Disney’s former Chief Financial Officer (CFO), Christine McCarthy, left her position earlier this year. Her departure happened while the company was making big changes under Bob Iger, who started his second term as CEO about a year ago. Disney had to let go of 7,000 employees in multiple rounds of layoffs this year.
Disney is thinking about making some significant changes, such as selling ABC and finding partners for ESPN. This is because the TV business where people pay for channels is losing lots of customers each year. Disney has also brought in some former Disney executives, Tom Staggs and Kevin Mayer, to help plan how to reshape their businesses.
Investor Pressure and CEO Transition
Disney, a big entertainment company, is facing more challenges because activist investor Nelson Peltz is putting pressure on them. They are dealing with losses in their streaming service and a drop in their stock price, which has gone down by about 2% this year.

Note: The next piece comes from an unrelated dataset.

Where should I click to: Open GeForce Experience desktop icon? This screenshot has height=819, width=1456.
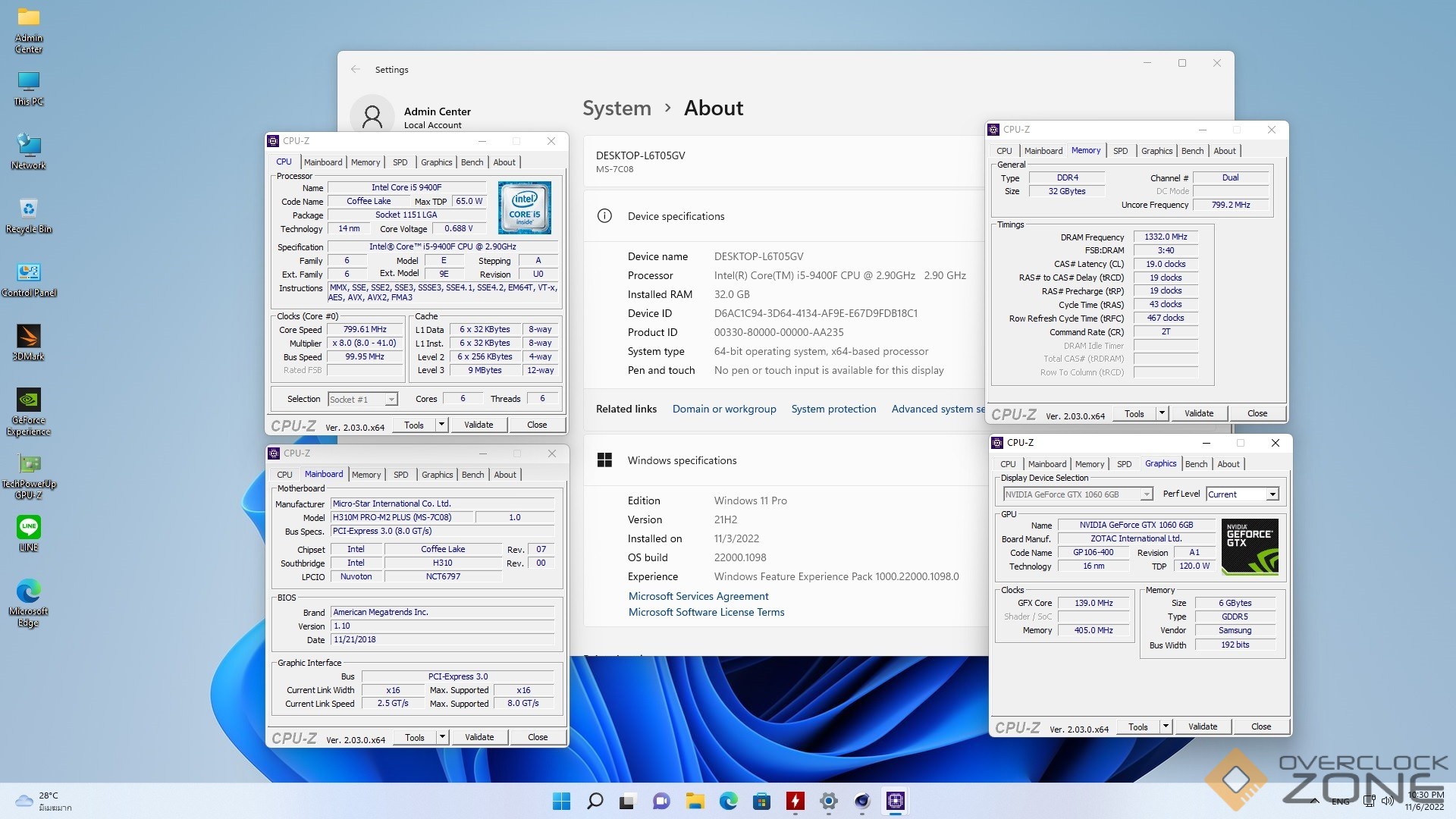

Nelson Peltz’s company, Trian Fund Management, has bought more Disney shares, and now they own around 30 million of them. According to report, Trian Fund Management is planning to ask for multiple seats on Disney’s board, and one of those seats could be for Nelson Peltz himself.
In addition to these challenges, Disney is also looking for someone to take over as CEO because Bob Iger, who came back to that role last November, won’t be there permanently.
Disney is scheduled to release its quarterly earnings report after the stock market closes on Wednesday.
Disney is undergoing major changes with the appointment of Hugh Johnston as the new CFO. Facing financial challenges and shifting strategies, Disney seeks to recover and adapt. Additionally, activist investor Nelson Peltz’s involvement and the quest for a new CEO contribute to the company’s evolving landscape. Disney’s quarterly earnings report is anticipated.